La route est belle, sinueuse. Le vent chaud souffle doucement sur les palmiers. Le ciel est limpide, à peine quelques nuages s'accrochent aux montagnes. Tout est vert, calme. Au loin, la mer, d'un bleu éblouissant. L'exotisme, les vacances.

Nous sommes en République dominicaine. Ce petit pays connu pour ses plages partage l'île d'Hispaniola avec Haïti. À l'est de l'île, les plages et les touristes ; à l'ouest, Haïti, avec ses montagnes pelées et sa misère.

Depuis mardi, la misère d'Haïti a monté d'un cran. Le tremblement de terre a mis Port-au-Prince sens dessus dessous : édifices éventrés, maisons écroulées, gens à la rue, survivants affolés à la recherche de leurs proches enfouis sous les décombres.

La communauté internationale se précipite au chevet d'Haïti. Mais pas facile d'entrer dans ce pays chaviré. La tour de contrôle de l'aéroport a été fortement endommagée, les avions naviguent à vue. Seuls ceux qui transportent des travailleurs humanitaires ou des vivres ont le droit d'atterrir.

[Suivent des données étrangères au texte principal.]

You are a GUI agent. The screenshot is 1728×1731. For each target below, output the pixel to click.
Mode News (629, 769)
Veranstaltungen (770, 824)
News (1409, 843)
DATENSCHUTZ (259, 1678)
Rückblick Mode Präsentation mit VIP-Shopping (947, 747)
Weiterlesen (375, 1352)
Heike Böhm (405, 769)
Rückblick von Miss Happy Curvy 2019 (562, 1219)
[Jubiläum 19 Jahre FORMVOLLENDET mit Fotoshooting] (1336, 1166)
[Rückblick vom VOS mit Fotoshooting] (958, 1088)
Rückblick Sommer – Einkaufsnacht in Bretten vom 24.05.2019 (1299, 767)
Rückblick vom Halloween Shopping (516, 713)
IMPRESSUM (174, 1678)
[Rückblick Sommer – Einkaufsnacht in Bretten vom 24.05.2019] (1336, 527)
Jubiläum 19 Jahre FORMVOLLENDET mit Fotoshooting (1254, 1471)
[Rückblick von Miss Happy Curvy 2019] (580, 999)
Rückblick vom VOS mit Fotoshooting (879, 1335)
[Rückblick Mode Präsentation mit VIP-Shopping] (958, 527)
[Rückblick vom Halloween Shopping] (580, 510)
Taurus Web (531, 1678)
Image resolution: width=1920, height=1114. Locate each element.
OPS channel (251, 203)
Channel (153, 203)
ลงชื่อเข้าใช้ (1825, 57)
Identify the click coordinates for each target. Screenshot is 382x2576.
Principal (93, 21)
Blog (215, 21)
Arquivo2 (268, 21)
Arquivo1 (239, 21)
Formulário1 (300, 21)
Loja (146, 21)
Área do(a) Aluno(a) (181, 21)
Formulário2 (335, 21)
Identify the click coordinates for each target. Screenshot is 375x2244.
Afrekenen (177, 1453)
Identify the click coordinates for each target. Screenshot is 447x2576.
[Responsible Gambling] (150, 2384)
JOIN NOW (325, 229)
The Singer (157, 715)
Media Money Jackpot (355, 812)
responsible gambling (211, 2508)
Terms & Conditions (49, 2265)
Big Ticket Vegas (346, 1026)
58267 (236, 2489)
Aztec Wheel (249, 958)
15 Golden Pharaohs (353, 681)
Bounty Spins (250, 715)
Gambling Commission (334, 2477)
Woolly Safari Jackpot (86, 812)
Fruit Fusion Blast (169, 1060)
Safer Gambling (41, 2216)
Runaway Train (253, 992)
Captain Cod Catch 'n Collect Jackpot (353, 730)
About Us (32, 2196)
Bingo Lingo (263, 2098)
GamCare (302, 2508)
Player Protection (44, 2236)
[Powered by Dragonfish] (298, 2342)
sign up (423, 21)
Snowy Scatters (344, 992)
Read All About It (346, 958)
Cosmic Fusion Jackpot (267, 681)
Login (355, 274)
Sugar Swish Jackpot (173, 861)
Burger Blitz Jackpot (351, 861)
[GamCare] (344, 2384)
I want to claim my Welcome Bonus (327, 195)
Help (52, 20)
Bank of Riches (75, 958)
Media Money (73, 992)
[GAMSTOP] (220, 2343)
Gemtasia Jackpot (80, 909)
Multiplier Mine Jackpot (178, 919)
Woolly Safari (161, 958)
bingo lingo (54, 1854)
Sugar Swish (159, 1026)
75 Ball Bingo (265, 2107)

Les autres, les journalistes, doivent se rendre à Santo Domingo, la capitale de la République dominicaine, et se taper la route : 380 km jusqu'à la frontière, puis 100 km de mauvaise route pour atterrir dans l'enfer de Port-au-Prince.

Nous sommes partis de Montréal au milieu de la nuit pour couvrir l'une des pires catastrophes humaines, et nous avons atterri au petit matin à Santo Domingo, au milieu des palmiers et de cette entêtante odeur de vacances. Nous, c'est-à-dire cinq journalistes de La Presse et de Radio-Canada.

Nous traversons des villages assoupis aux maisons bariolées, jaune, rouge, vert. Des femmes bavardent tranquillement sur le pas de leur porte. Loin, très loin de la tragédie haïtienne.

Le soleil tape fort. J'imagine ce même soleil sur les cadavres de Port-au-Prince.

Près de la frontière, la route rétrécit. Elle devient plus sinueuse, moins lisse. Des files de camions remplis de vivres ou d'essence attendent sur le bas-côté. Nous arrivons à la frontière. Une simple clôture de métal surmontée de barbelés bloque la route. Au milieu, une chaîne et un cadenas minimaliste, le genre qu'on trouve facilement chez Rona. La clôture est surveillée par quelques policiers blasés.

Une femme s'approche de nous avec un sac en bandoulière. Visage ridé, robe fatiguée. « Cambio », dit-elle. C'est le bureau de change. La transaction se conclut dehors entre deux autos. Des billets américains neufs contre des gourdes haïtiennes usées.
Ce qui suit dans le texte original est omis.